# TASK TO CARRY OUT
Search the listing for "agent" and copy every line where it appears.

# DATA PROVIDED
◆ ◆ ◆ ◆ ◆
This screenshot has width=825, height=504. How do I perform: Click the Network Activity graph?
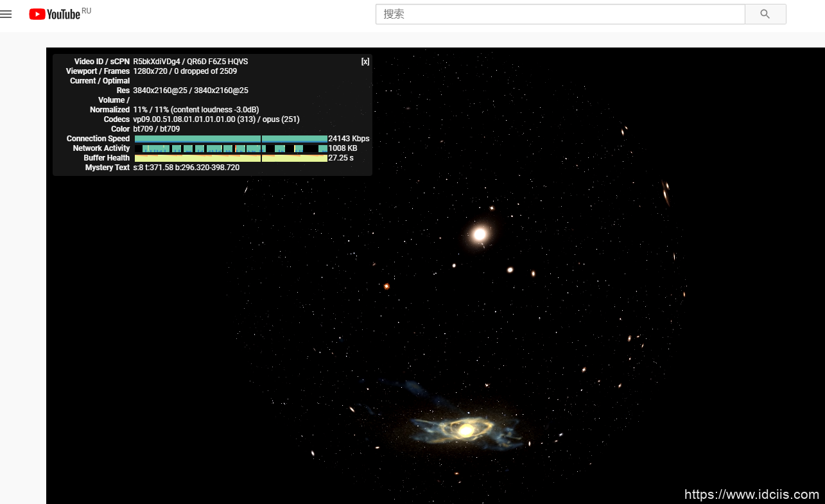click(x=230, y=148)
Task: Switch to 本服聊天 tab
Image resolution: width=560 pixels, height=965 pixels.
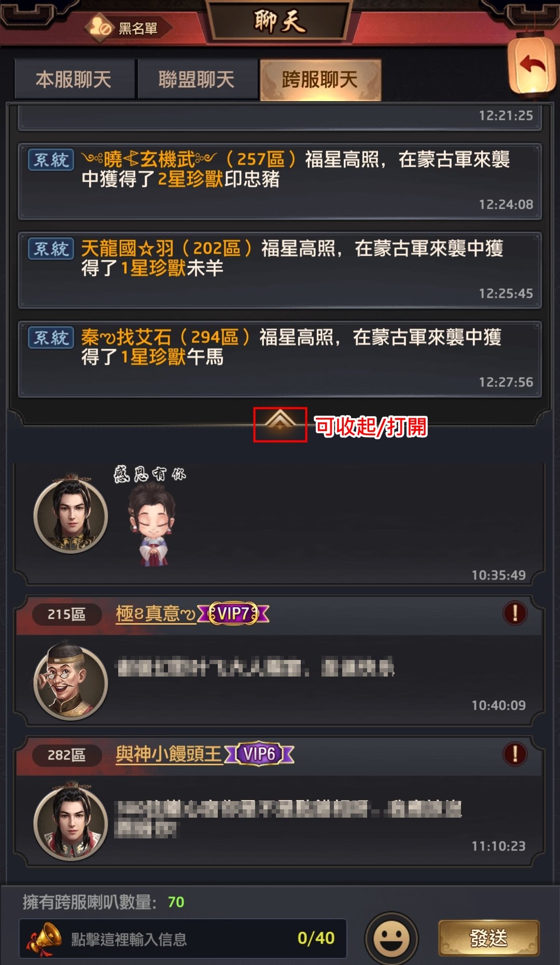Action: (74, 80)
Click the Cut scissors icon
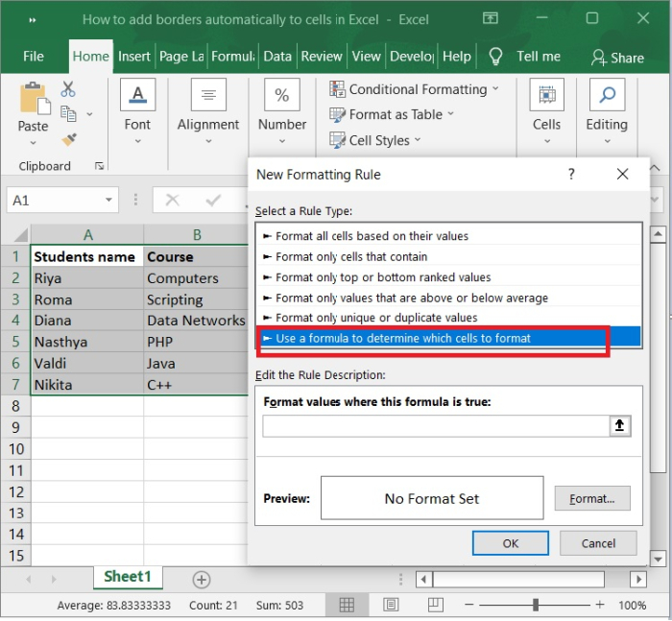The width and height of the screenshot is (672, 621). coord(68,89)
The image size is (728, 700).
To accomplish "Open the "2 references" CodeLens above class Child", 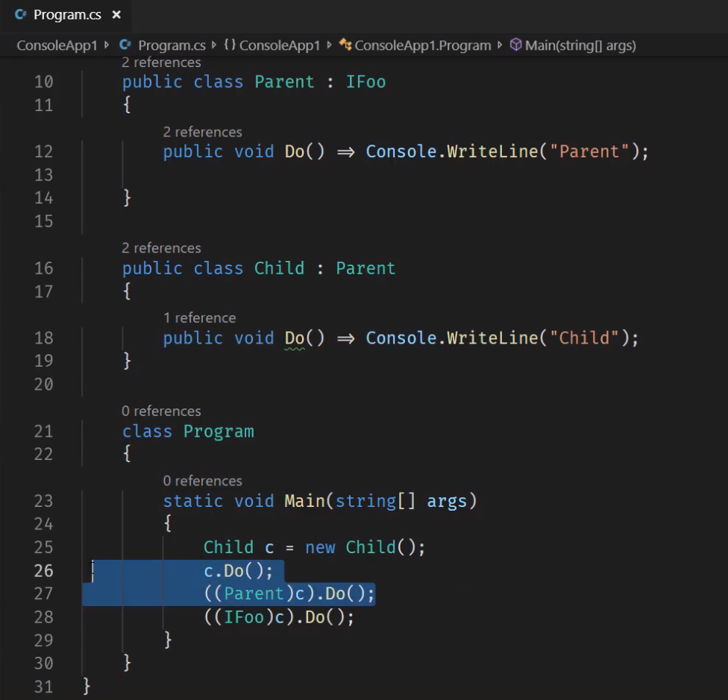I will pos(161,247).
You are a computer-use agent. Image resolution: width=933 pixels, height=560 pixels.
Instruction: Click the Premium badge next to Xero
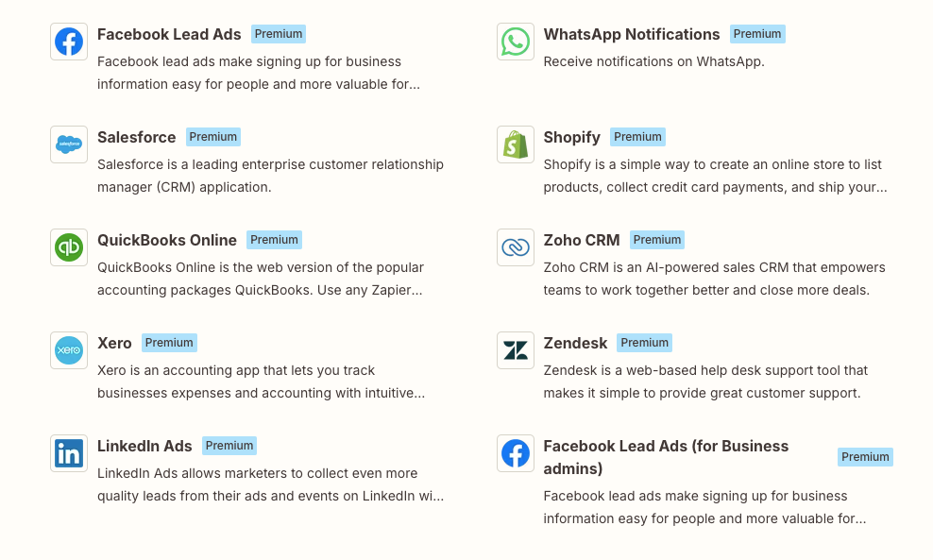[x=169, y=343]
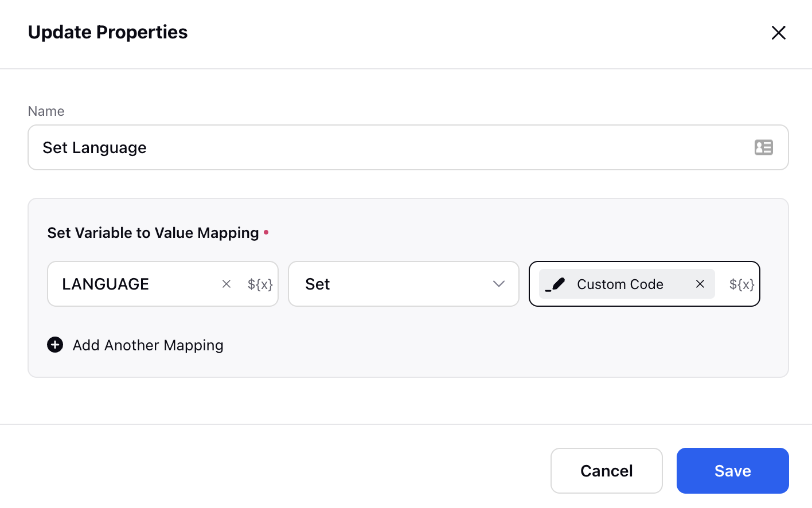Click the contact card icon in Name field

click(763, 147)
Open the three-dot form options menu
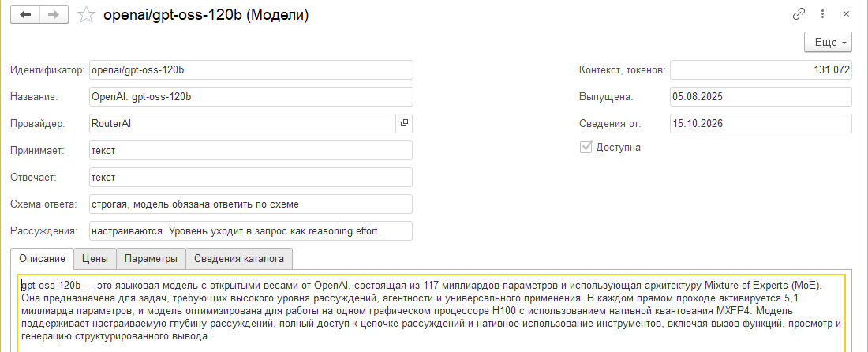The height and width of the screenshot is (352, 868). tap(823, 14)
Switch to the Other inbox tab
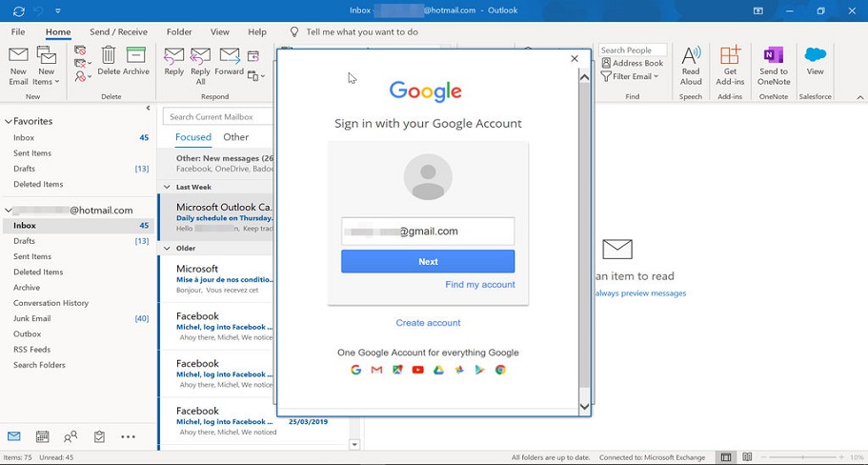This screenshot has width=868, height=465. point(235,137)
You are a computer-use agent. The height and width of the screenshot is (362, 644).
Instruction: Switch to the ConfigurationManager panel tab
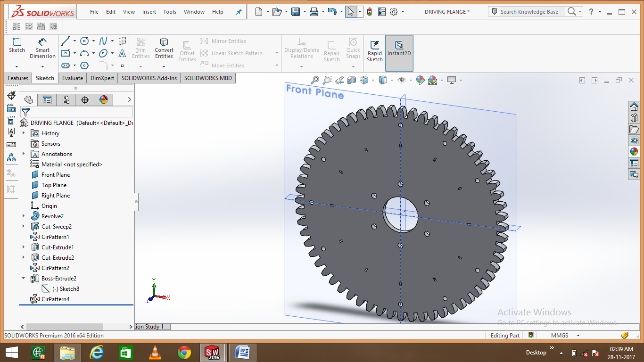point(66,99)
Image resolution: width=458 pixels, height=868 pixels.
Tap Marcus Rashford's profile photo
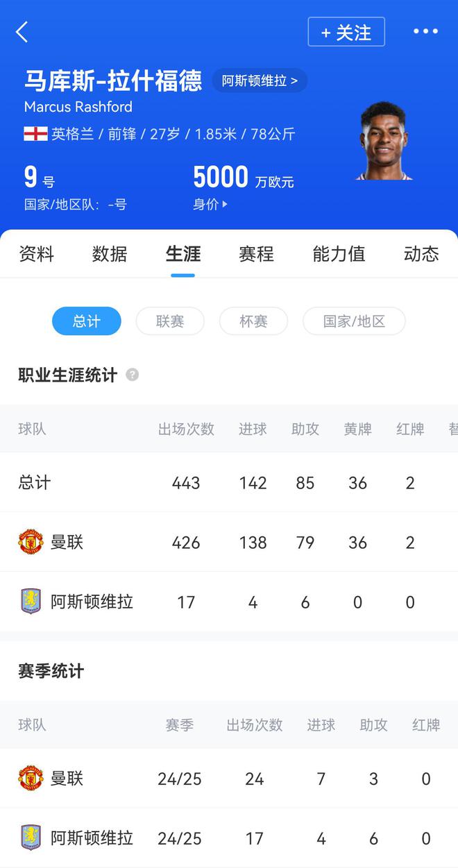pyautogui.click(x=384, y=142)
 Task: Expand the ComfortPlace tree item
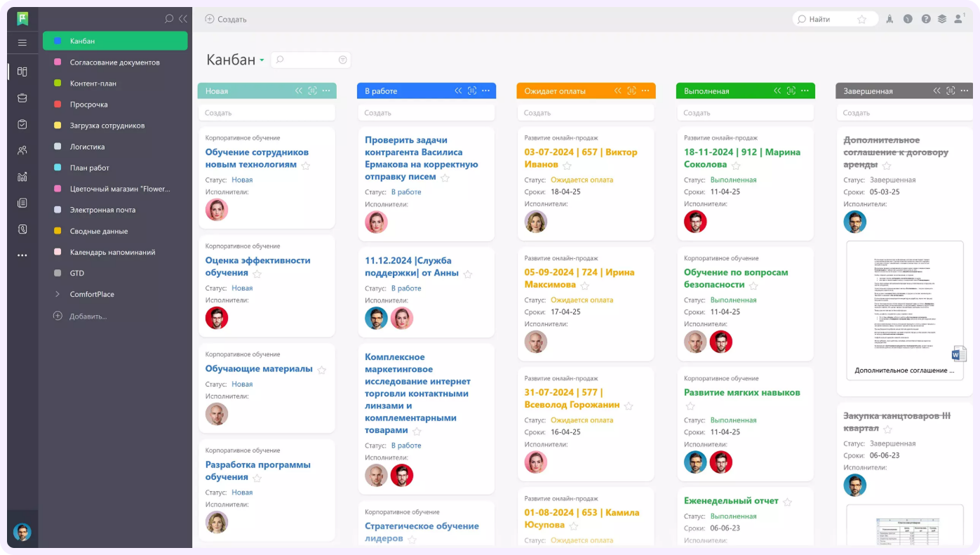(58, 294)
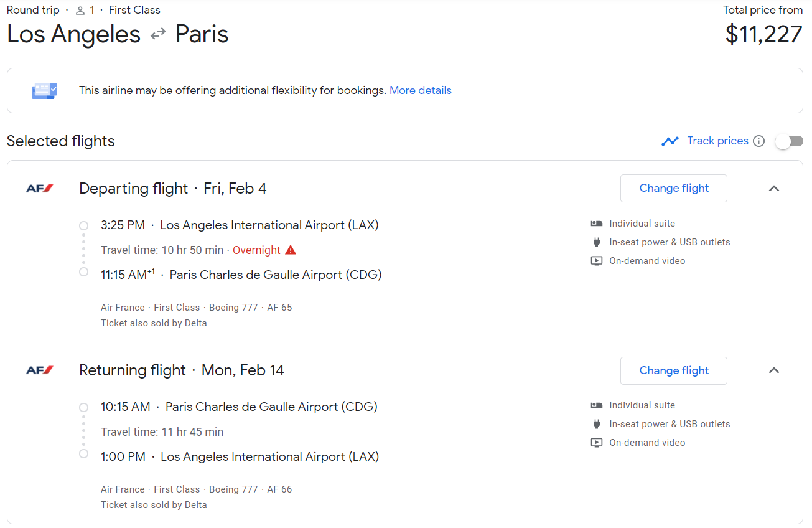Image resolution: width=812 pixels, height=528 pixels.
Task: Click the Air France logo on returning flight
Action: pyautogui.click(x=40, y=370)
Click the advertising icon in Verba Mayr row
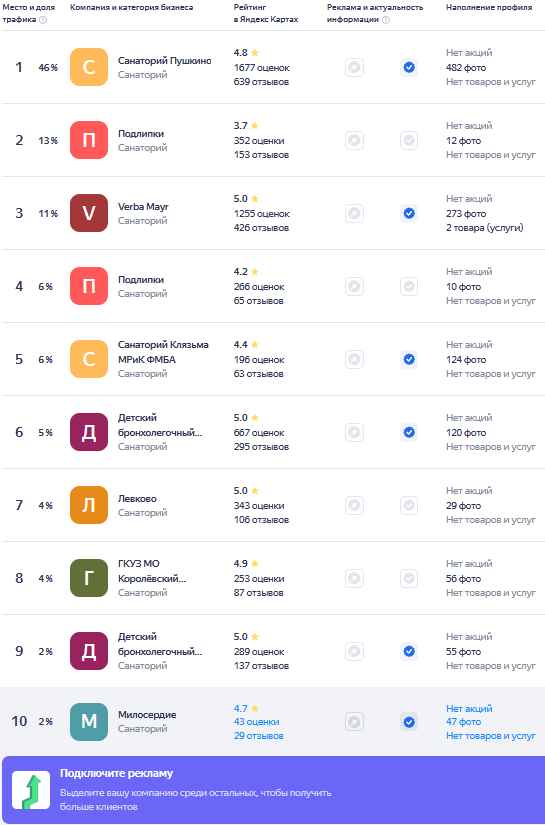Image resolution: width=545 pixels, height=825 pixels. point(354,214)
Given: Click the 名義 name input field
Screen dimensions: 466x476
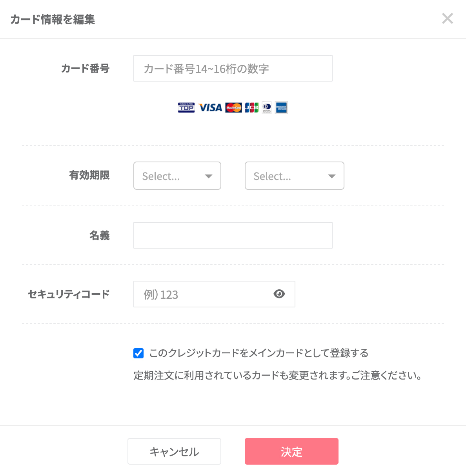Looking at the screenshot, I should [233, 235].
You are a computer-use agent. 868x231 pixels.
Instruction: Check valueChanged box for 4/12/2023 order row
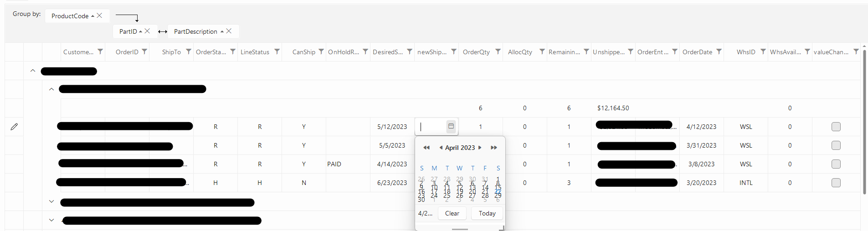[x=836, y=127]
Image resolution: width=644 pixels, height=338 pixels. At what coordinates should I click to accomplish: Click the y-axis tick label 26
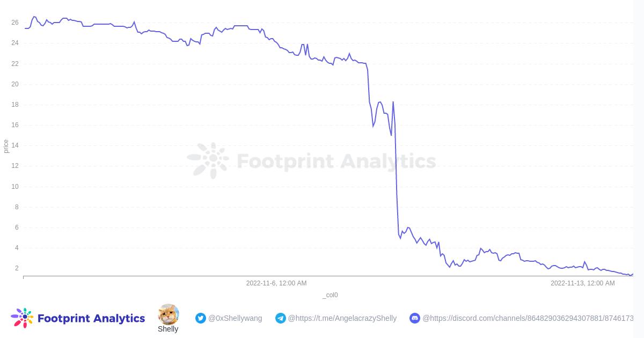(15, 23)
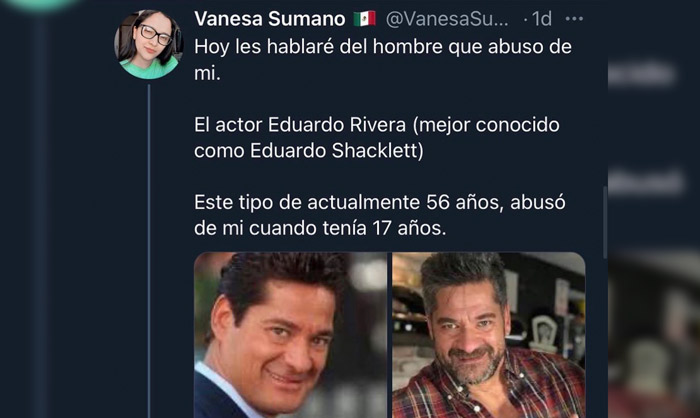This screenshot has height=418, width=700.
Task: Click the blurred green avatar in the top-left corner
Action: [x=40, y=4]
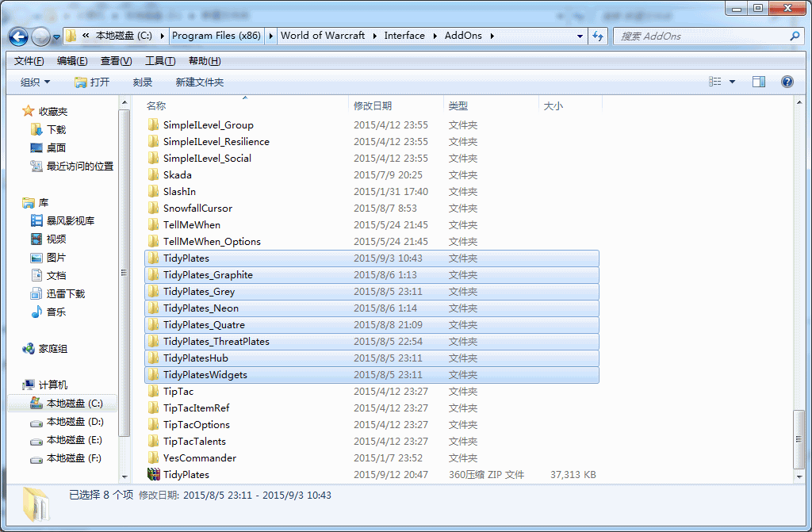Select the 计算机 tree item
812x532 pixels.
[53, 385]
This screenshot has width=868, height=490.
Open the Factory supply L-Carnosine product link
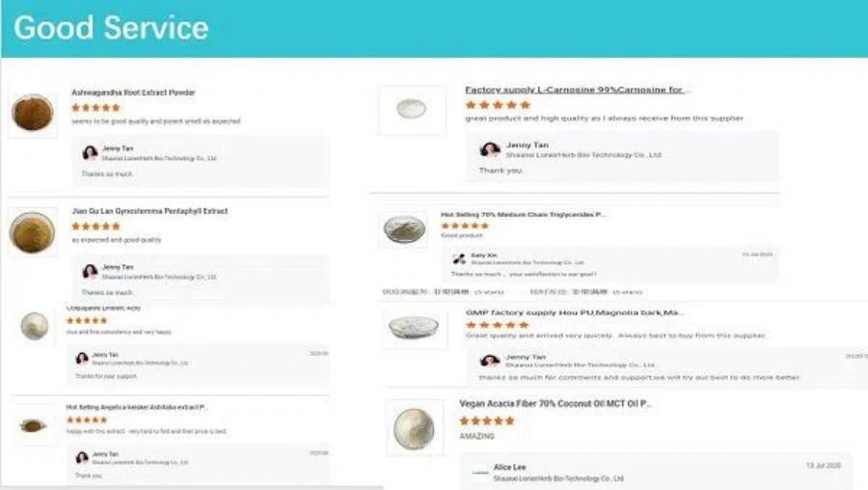[574, 90]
◆ ◆ ◆ ◆ ◆
# THE COMPLETED TASK
You are a computer-use agent. Image resolution: width=933 pixels, height=560 pixels.
You are a computer-use agent. The height and width of the screenshot is (362, 644).
You are a computer-use agent. 868x231 pixels.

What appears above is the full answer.